## REQUIREMENT
Copy the stretch of lines from the one containing "Where should I" through the one containing "[x=1013, y=130]", both included, and add 65 to every coordinate in the answers.

## MATERIAL FOR THE TASK
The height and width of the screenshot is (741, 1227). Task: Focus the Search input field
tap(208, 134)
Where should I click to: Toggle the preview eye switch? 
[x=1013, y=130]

==

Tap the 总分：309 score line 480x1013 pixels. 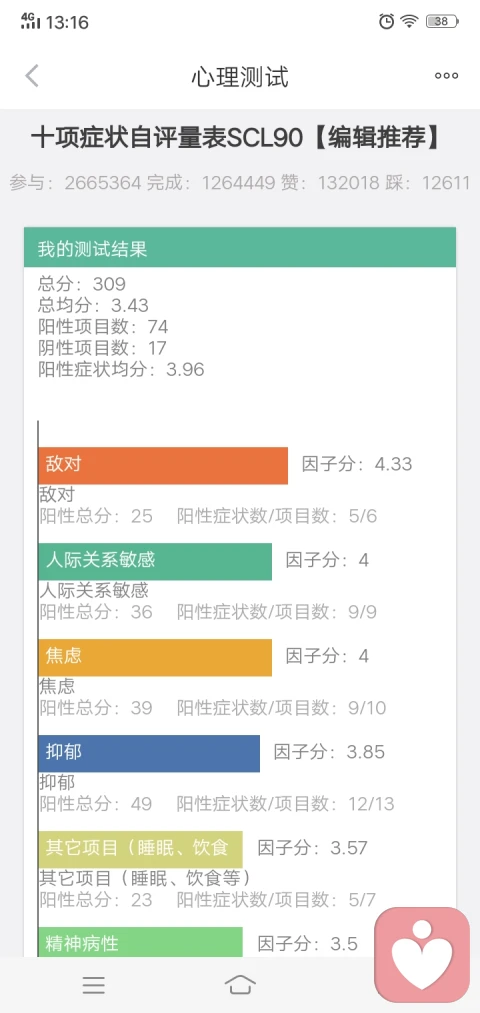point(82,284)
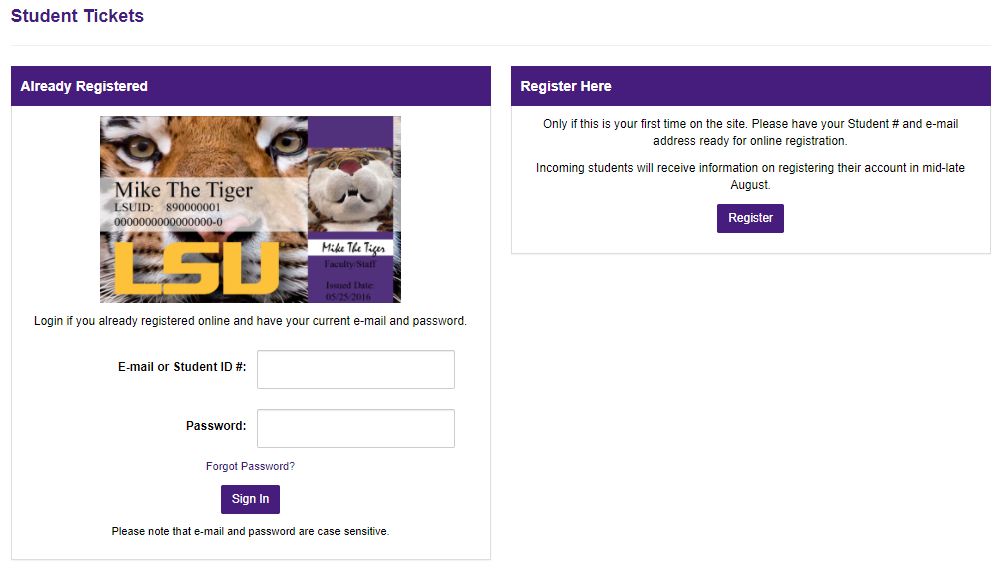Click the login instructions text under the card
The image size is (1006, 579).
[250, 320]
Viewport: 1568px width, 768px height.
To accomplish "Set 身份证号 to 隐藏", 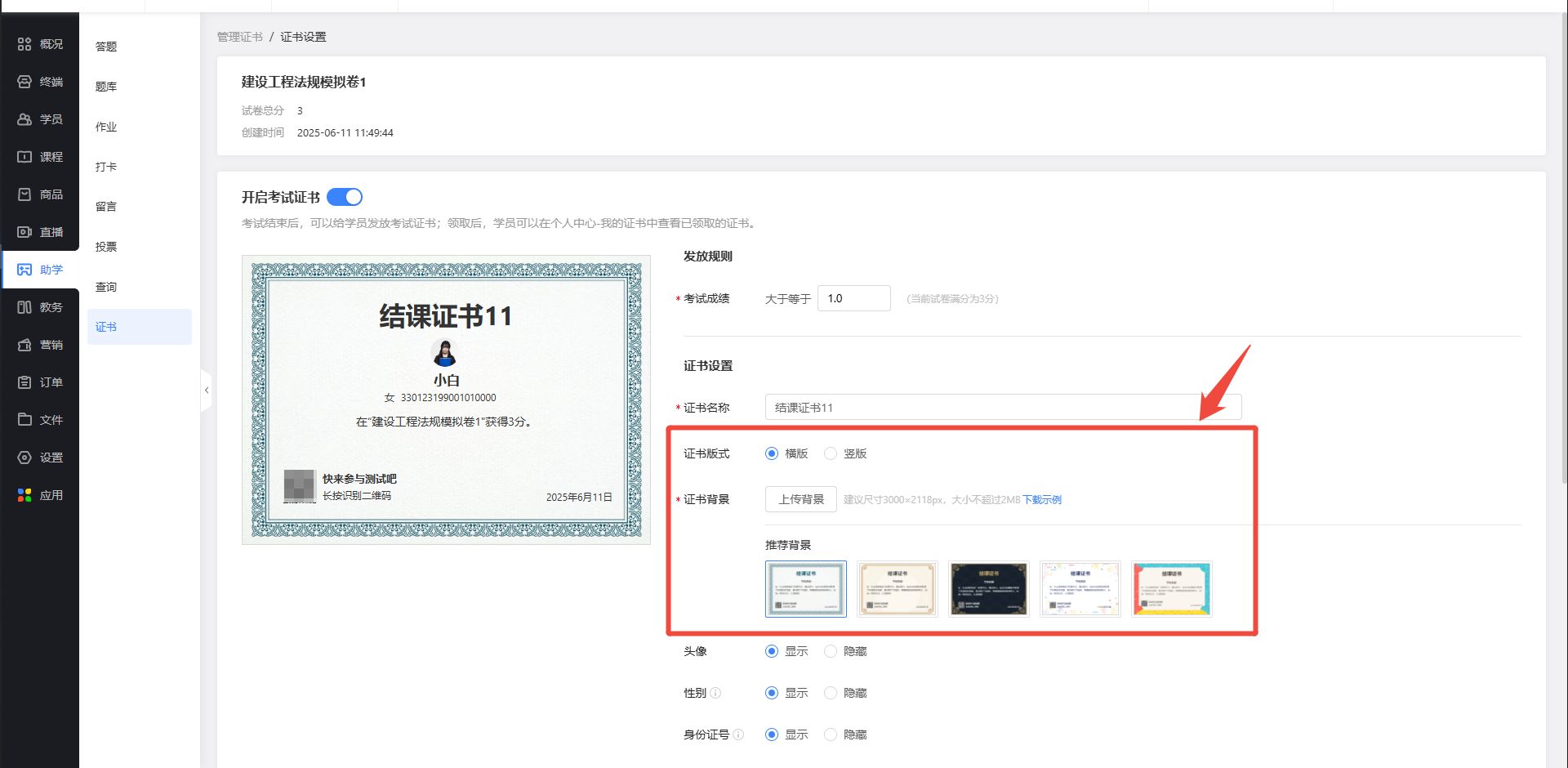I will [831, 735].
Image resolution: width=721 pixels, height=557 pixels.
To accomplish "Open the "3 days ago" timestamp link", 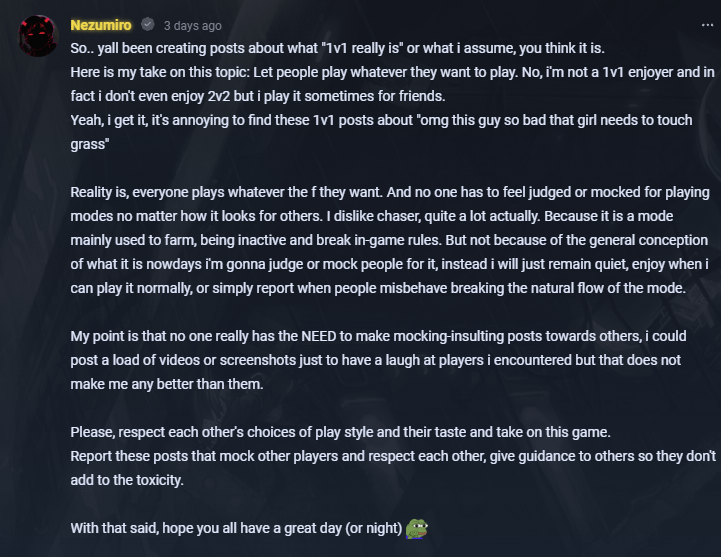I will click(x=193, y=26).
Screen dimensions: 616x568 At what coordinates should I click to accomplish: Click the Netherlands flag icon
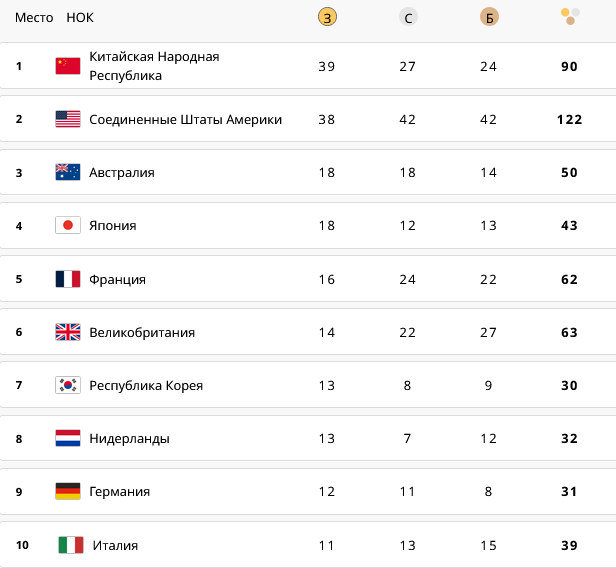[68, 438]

## RESPONSE TO THIS EXERCISE
Where should I click to: Toggle the preview eye switch? 
[x=1078, y=195]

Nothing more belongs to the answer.